FCW Insider: Feb. 19

The Army is touting the deployment of new augmented reality goggles based on Microsoft's HoloLens to combat troops as an example of the practical outcome of a relentless focus on modernization and zero-based budgeting. Lauren C. Williams has more on tech in the Army's $178 billion budget request for fiscal year 2021.

In a blow to federal unions, the Federal Labor Relations Authority ruled on Feb. 14 that federal workers could stop paying union dues at any time, instead of observing the current practice of letting employees make an annual election on dues withholding. Lia Russell reports.

Acting Homeland Security Secretary Chad Wolf announced plans to use special authority to build sections of the planned border wall without the use of competitive bidding. The move was denounced by Democratic lawmakers in Congress. Mark Rockwell has the story.

In a FCW commentary, Martha Dorris offers 10 predictions for how federal agencies will improve CX in 2020.

The IRS wants $300 million for IT modernization in 2021, and is planning to more than 100 new special agents focused on cybercrime and virtual currencies. Derek B. Johnson has more on the tax agency's plans for tech.

Quick Hits

*** Paul Brubaker, currently a deputy assistant secretary in the Cybersecurity, Energy, Security and Emergency Response (CESER) office at the Department of Energy will be moving to the Department of Veterans Affairs in early March to become the deputy CIO for account management. He is replacing Alan Constantian, who recently retired. Brubaker has worked for many years in and around government— as a Senate staffer, a senior executive in the Defense Department and the Department of Transportation and in a number of executive roles in the private sector.

*** A federal district court judge dismissed a lawsuit from Chinese telecommunications firm Huawei challenging a provision in the fiscal year 2019 National Defense Authorization Act that prohibits federal agencies from acquiring Huawei gear as well as video and communications products from certain other Chinese-owned firms.

*** The Cybersecurity and Infrastructure Agency revealed that an unnamed natural gas facility in the United States has been hit by a ransomware attack. In a U.S. Computer Emergency Readiness Team alert, the agency said the attackers spearphished its way to initial access of the organization's IT network and pivoted to the operational technology network before deploying commodity ransomware. According to the notice, the attack did not impact programmable logic controllers and the organization never lost operational control, but it did shut down operations for two days as a result. The CISA alert did not specify the name of the organization or when the attack took place.

*** New legislation sponsored by Sen. Chuck Grassley (R-Iowa) and backed by Sen. Mark Warner (D-Va.) would standardize the role of the chief financial officer across government and give Congress and the public a clearer view of how agencies are hitting cost and performance targets. The bill also vests deputy CFOs with new authority in the case of a CFO vacancy.

*** The FBI is warning industrial control system that a Trojan targeting the software supply chain, energy, financial and healthcare sectors bears similarities to the notorious Shamoon wiper malware that was used against Saudi Arabian oil companies in 2012. An FBI alert to industry published by a Louisiana information sharing group warns recipients about the connection, though it notes the Remote Access Trojan virus, dubbed "Kwampirs," does not appear to have a wiper component. The bureau also passed along a number of rules that can be used with websites like VirusTotal and GitHub to identify the malware.
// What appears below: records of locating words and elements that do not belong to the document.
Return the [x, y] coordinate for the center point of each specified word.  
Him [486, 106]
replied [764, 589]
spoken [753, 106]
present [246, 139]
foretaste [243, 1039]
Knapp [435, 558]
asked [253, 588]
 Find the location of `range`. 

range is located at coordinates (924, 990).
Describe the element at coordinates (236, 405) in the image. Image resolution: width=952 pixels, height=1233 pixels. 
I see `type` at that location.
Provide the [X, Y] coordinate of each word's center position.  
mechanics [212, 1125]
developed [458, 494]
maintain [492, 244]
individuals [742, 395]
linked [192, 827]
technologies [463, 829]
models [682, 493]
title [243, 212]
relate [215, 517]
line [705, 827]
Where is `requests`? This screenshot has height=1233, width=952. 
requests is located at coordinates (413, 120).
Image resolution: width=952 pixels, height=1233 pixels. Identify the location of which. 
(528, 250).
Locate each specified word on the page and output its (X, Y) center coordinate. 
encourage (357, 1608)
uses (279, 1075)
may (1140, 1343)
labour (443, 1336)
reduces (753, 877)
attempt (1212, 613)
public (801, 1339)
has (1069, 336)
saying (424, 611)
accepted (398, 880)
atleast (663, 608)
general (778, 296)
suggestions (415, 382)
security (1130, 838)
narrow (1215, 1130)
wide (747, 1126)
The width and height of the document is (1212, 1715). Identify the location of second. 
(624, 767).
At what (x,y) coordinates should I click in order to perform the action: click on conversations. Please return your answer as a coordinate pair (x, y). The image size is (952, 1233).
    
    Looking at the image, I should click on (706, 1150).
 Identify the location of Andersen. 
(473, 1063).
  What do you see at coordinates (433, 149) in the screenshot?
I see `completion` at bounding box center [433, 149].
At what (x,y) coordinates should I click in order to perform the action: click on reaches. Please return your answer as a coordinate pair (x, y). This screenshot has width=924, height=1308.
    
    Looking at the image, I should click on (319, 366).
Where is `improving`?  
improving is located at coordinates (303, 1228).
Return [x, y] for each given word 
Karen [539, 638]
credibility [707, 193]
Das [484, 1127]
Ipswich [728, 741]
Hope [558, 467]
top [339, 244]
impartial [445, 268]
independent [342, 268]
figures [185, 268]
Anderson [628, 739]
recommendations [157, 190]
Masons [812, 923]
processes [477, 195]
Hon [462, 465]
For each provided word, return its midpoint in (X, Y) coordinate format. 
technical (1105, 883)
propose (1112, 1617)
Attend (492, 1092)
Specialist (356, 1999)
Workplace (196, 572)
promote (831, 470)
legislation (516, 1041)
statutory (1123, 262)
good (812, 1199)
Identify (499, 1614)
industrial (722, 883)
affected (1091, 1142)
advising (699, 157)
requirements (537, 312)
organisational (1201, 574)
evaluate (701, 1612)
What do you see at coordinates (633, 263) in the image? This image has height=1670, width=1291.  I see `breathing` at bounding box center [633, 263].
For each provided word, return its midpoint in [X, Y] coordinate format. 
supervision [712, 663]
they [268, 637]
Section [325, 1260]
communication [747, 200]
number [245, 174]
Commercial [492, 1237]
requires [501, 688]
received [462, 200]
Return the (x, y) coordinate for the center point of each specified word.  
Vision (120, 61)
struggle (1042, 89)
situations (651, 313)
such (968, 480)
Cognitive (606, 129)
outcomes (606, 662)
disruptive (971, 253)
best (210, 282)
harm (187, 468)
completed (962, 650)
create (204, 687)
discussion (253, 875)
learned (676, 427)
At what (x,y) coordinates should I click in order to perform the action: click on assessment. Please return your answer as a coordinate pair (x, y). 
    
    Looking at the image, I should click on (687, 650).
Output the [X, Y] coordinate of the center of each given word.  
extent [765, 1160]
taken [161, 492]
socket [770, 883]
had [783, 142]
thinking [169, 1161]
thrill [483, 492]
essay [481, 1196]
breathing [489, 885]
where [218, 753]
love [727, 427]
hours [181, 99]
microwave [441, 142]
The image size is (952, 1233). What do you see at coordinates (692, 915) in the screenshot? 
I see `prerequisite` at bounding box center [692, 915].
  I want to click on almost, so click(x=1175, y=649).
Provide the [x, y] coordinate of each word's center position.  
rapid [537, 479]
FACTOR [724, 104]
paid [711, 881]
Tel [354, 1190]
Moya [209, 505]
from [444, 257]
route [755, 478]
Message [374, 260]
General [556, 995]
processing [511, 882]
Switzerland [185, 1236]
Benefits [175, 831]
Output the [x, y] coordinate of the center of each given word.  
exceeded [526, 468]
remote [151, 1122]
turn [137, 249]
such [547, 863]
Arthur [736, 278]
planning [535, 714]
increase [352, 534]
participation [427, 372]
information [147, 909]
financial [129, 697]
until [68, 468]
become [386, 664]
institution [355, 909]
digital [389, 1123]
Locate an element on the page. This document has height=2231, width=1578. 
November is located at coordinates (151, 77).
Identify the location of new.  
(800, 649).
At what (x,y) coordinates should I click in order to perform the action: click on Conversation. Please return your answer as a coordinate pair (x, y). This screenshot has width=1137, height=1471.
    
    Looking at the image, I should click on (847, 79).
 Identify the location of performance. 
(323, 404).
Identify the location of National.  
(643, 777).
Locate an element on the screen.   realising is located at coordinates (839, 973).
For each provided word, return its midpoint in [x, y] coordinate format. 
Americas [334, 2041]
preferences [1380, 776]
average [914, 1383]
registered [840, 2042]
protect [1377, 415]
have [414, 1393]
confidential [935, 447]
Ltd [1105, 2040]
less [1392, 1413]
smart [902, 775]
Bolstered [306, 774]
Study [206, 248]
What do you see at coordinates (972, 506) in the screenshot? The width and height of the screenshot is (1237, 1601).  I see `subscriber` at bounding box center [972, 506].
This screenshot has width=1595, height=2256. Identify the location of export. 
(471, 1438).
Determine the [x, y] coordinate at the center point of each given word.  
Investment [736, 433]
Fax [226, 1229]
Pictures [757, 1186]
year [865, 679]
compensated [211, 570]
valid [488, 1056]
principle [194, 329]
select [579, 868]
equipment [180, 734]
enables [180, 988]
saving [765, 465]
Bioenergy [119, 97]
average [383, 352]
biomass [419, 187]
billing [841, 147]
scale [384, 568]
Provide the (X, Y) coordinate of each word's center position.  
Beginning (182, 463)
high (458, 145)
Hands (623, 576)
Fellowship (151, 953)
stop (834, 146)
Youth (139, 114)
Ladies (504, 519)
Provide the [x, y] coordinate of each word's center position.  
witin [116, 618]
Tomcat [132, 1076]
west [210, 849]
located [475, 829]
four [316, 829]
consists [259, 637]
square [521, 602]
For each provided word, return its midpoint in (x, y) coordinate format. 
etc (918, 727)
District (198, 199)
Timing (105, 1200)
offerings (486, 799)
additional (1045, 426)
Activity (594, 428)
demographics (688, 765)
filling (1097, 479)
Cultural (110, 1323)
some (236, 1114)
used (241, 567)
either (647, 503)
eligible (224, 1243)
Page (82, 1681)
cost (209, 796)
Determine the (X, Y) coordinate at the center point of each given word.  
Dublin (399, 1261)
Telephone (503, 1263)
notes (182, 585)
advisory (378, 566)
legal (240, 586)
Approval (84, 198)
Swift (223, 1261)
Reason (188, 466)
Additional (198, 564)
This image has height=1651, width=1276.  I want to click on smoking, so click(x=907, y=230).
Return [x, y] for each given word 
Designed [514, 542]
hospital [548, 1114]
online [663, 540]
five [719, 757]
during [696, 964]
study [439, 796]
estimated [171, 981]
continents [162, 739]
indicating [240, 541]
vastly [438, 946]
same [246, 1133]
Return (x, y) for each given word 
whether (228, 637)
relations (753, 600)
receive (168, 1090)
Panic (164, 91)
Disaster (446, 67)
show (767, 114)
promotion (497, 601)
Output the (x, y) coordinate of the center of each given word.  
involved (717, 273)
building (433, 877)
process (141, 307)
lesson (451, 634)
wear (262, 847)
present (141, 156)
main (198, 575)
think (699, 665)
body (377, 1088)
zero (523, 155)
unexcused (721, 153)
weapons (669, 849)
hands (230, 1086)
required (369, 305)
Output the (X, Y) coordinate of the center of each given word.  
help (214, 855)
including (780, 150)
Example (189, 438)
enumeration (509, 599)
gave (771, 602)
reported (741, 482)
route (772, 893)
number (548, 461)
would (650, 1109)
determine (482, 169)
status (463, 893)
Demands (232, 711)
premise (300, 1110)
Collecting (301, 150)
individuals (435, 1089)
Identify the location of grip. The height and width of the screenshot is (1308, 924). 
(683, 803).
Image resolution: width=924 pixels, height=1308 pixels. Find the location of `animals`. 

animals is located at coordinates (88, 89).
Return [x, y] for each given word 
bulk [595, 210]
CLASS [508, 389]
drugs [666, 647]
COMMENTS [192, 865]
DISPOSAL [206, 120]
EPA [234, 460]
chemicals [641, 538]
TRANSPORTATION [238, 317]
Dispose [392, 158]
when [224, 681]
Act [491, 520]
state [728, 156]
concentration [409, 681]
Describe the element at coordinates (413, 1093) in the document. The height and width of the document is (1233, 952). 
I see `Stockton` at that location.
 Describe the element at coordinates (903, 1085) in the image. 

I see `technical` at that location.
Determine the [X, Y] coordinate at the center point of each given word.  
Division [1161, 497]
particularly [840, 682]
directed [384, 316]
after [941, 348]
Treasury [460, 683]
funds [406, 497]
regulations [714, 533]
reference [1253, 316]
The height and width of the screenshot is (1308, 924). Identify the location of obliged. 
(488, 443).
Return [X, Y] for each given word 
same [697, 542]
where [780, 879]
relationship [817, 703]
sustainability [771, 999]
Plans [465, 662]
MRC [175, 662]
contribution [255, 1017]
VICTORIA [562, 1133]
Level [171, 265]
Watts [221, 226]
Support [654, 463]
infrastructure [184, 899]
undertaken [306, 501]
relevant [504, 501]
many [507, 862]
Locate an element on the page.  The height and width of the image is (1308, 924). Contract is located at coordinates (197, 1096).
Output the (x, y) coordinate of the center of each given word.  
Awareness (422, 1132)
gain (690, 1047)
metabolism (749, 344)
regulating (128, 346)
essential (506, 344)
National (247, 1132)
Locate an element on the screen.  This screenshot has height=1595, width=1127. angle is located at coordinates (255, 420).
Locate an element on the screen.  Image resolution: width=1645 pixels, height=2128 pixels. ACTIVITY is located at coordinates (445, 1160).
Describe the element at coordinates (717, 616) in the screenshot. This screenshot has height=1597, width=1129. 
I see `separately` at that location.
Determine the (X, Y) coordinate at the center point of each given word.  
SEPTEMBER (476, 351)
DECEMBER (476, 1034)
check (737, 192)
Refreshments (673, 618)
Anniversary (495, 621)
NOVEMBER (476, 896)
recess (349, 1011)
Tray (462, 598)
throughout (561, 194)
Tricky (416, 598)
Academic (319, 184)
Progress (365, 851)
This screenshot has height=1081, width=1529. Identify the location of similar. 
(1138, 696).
*** New research from cybersecurity firm Eclypsium finds that unsigned firmware is a major security problem for many WiFi adapters, USB hubs, trackpads and cameras. Most enterprise devices do not verify that the code governing these components is authentic, leaving an opening for hackers to insert malware "which the component would blindly trust and run." That in turn would give attackers a foothold to launch further intrusions, facilitating man-in-the-middle attacks, packet sniffing, data loss and even ransomware attacks.